気まぐれな君は



「大丈夫お父さんのことは気にしなくて」

「というか都築家での俺の呼び方真白くんなの?」

「私が最初にそう呼んでたから」

「家で俺の話してたんだ……」

「というか最近家来るし、まず私たちが仲良くなったきっかけを思い出して」

「あ、そういえばホームページ手伝ってた」


思い出しましたか。


お父さんそっちのけで、後部座席で真空と小声で言葉を交わす。ミラー越しにお父さんが気にしているのは分かるけれど、こっちは気にしない。お父さんはホームなんだから、アウェーの真空を気遣うのは当たり前だ。

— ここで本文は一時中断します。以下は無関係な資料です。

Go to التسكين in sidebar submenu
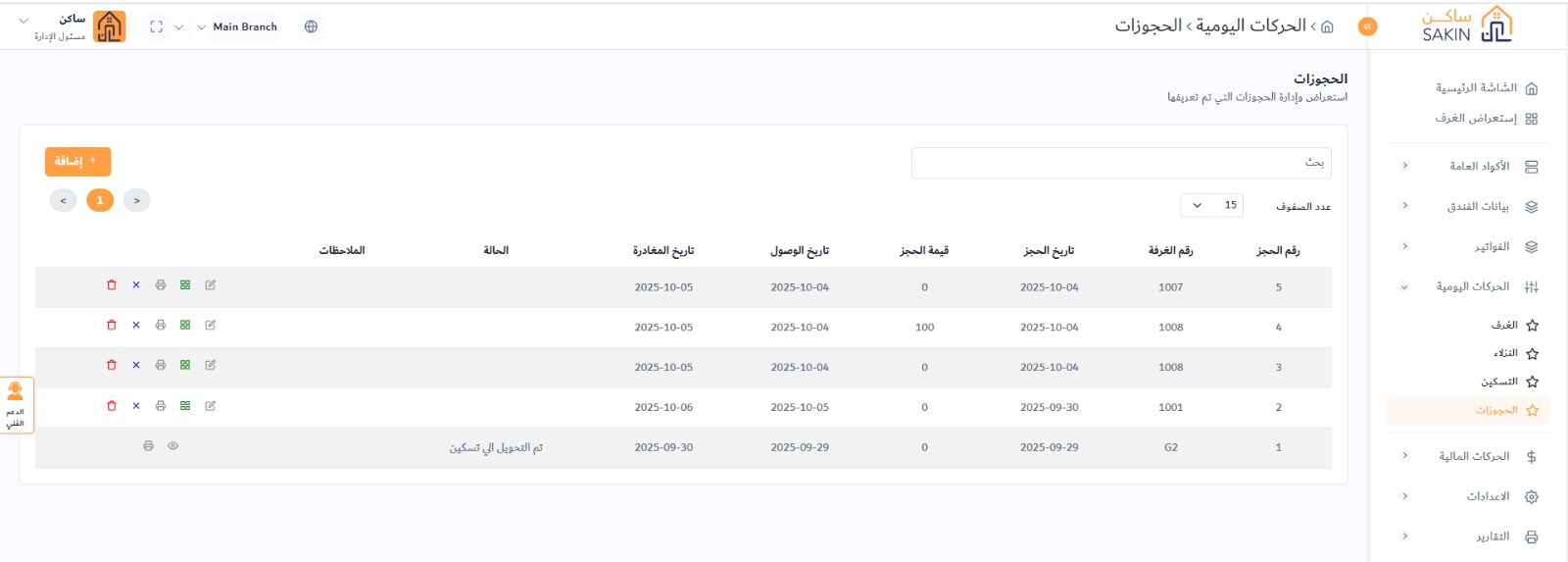 (1498, 382)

家に着くと、真空がお父さんにきっちりお礼を言っていた。私も一言、ありがとうとだけ言うと、お父さんが車庫に車を仕舞うのを待たずに真空を連れて家の中に入る。お邪魔します、という真空と私のただいまの声に、奥からお母さんが出て来た。


「おかえり雫、真白くんはいらっしゃい」

「お昼、ありがとうございます!」

「いーえ。雫は何度かお邪魔させてもらってるみたいだし、これくらいはお安い御用! 減塩って言われたから気を付けはしたけど、おばさん加減が分からないから悪いことあったらごめんね」

「いえ、わざわざありがとうございます!」


リビングに向かうと、もうお昼ご飯は用意されていた。


お父さんが戻ってきて、定位置に座る。お母さんがその隣、私がお母さんの向かいに座ると、真空がお父さんの向かいに腰を下ろした。

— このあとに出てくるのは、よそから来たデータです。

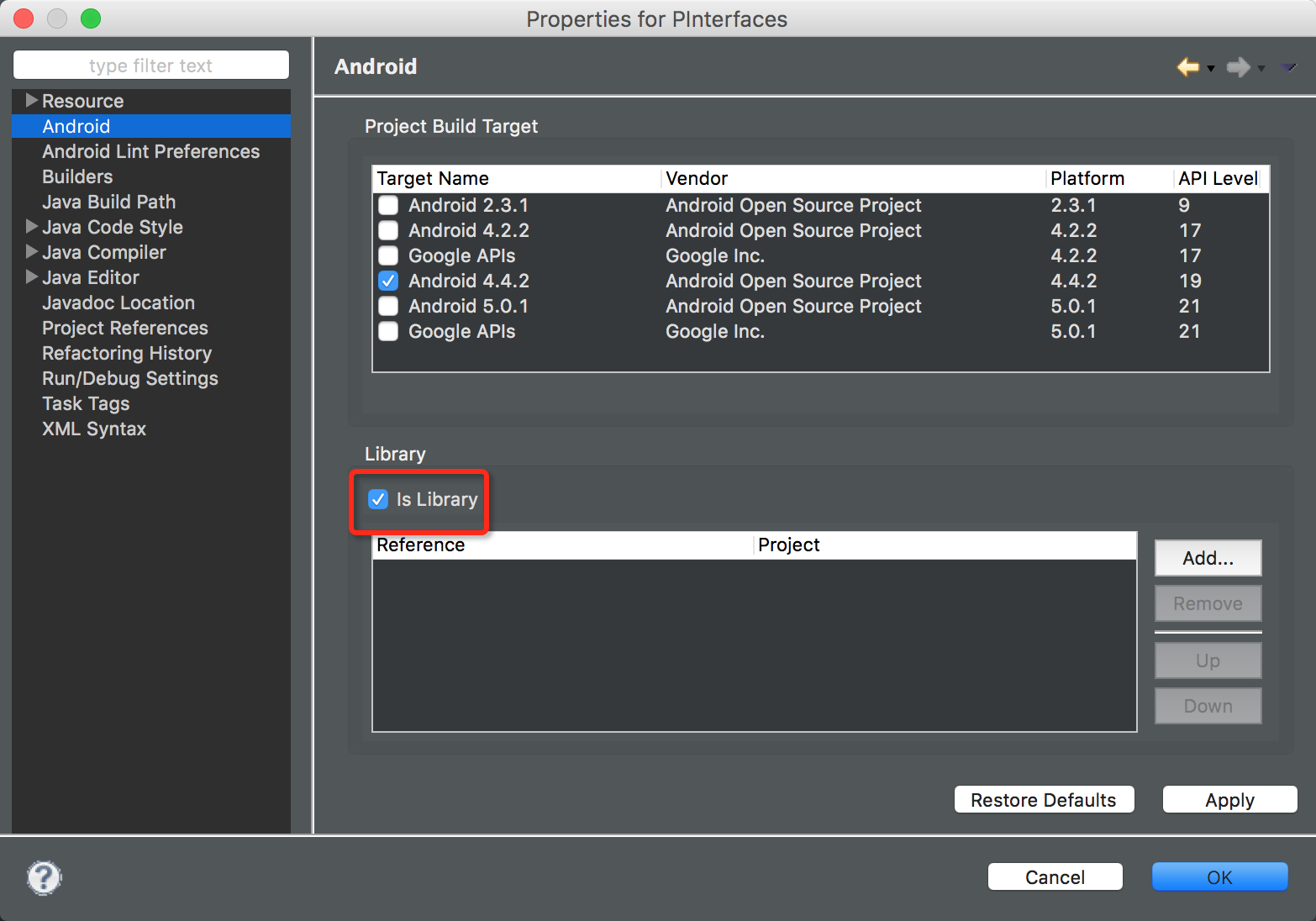
Task: Open the view menu triangle in header
Action: [x=1288, y=67]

「改めまして、雫さんとお付き合いさせていただいている白川真空です。呼び方は真白のままでいいです。よろしくお願いします」

「なによー改まって! 寧ろ雫をよろしくねー!」

「ちょっとお母さん!」

「……まあ、とにかく食べようじゃないか」


いたたまれなくなったお父さんが、そう声を上げる。冷めちゃうしね、とそれに乗っかったお母さんがお父さんの心情を察したのか苦笑した。

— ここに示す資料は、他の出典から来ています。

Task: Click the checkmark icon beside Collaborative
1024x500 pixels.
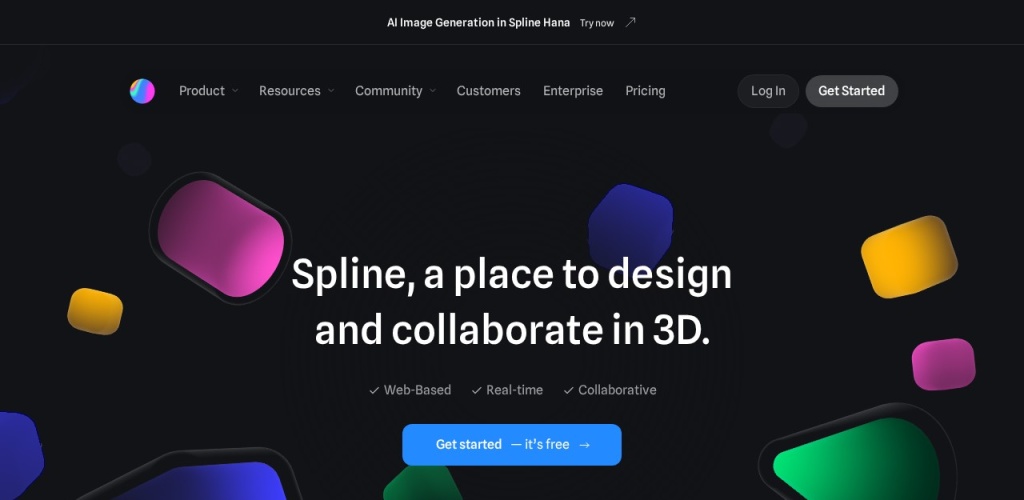Action: point(568,390)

いただきます、と手を合わせて、野菜に手を付ける。白いご飯とコンソメスープ、レタスとミニトマトにドレッシングはかかっていない。それから甘い卵焼きに、だし巻き卵だと塩を使ってしまうからか、と理由を察した。


一口食べて、おいしいですと笑顔を向けた真空にお母さんがほっとするのが分かる。主にお母さんと私、真空で話をしながら食べ切ると、食後のお茶を持ってきたお母さんが席に着くのを待って真空が話を切り出した。